NekoVM has been adopted in scenarios requiring small footprint scripting, embedding in game engines, and rapid server-side prototyping. Comparable adopters include ecosystems around Love2D, Unity (game engine), Unreal Engine, Godot Engine, Corona SDK, Cocos2d-x, Electron (software framework), NW.js, Apache HTTP Server, NGINX, HAProxy, Lighttpd, IIS, LibreOffice, GIMP, Blender, Inkscape.
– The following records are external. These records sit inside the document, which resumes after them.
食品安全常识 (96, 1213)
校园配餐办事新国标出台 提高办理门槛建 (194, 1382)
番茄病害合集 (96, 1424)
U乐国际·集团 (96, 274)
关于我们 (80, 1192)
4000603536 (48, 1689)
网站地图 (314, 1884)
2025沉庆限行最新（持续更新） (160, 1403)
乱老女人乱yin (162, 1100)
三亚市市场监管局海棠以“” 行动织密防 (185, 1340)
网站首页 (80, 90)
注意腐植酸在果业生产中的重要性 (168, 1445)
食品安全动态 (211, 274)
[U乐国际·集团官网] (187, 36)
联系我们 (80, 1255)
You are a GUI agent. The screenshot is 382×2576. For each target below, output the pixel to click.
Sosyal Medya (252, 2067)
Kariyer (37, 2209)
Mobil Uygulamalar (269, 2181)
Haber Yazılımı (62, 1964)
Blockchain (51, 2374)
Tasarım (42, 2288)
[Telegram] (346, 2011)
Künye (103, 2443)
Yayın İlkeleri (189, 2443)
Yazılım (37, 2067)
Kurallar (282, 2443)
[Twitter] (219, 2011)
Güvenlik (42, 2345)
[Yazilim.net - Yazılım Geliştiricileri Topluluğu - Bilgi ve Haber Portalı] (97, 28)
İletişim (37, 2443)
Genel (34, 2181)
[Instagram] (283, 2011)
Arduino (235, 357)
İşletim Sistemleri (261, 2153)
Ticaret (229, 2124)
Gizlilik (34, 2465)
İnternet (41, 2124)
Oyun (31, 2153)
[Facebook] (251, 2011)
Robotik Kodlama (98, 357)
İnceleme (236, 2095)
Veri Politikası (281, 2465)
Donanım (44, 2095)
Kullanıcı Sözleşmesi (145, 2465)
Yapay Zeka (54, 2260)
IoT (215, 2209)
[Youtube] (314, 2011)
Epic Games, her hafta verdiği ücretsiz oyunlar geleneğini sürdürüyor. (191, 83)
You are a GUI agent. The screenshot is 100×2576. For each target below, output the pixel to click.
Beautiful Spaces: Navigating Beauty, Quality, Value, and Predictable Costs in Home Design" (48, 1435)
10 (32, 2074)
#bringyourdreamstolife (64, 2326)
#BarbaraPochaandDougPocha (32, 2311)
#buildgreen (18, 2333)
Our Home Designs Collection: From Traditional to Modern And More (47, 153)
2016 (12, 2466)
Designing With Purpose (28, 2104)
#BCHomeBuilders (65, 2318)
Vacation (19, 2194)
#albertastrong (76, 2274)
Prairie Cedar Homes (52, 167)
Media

Academic and hobbyist users have explored NekoVM for language experimentation similar to work in PLT Scheme, Racket, SML/NJ, OCaml, Haskell (programming language), Clojure, Rust (programming language), Go (programming language), Swift (programming language). Enterprises concerned with embeddable scripting have compared it to Lua (programming language), Duktape, QuickJS, V8 (JavaScript engine), CPython.

Performance and Benchmarks

Performance characteristics of NekoVM typically favor low memory overhead and fast startup relative to heavier VMs such as HotSpot and Mono (software), while raw execution speed can trail optimized JIT VMs like V8 (JavaScript engine) and GraalVM. Benchmarking efforts often reference suites and tooling from SPEC CPU, TechEmpower Framework Benchmarks, Dhrystone, Whetstone, Phoronix Test Suite, Google Octane, JetStream, Kraken (benchmark) to compare throughput, latency, and memory usage against Node.js, Python (programming language), Ruby (programming language), Go (programming language), Rust (programming language), C++, Java (programming language), C#. Profiling and optimization practices draw on techniques used with gprof, perf (Linux), Valgrind, Callgrind, Google Perftools.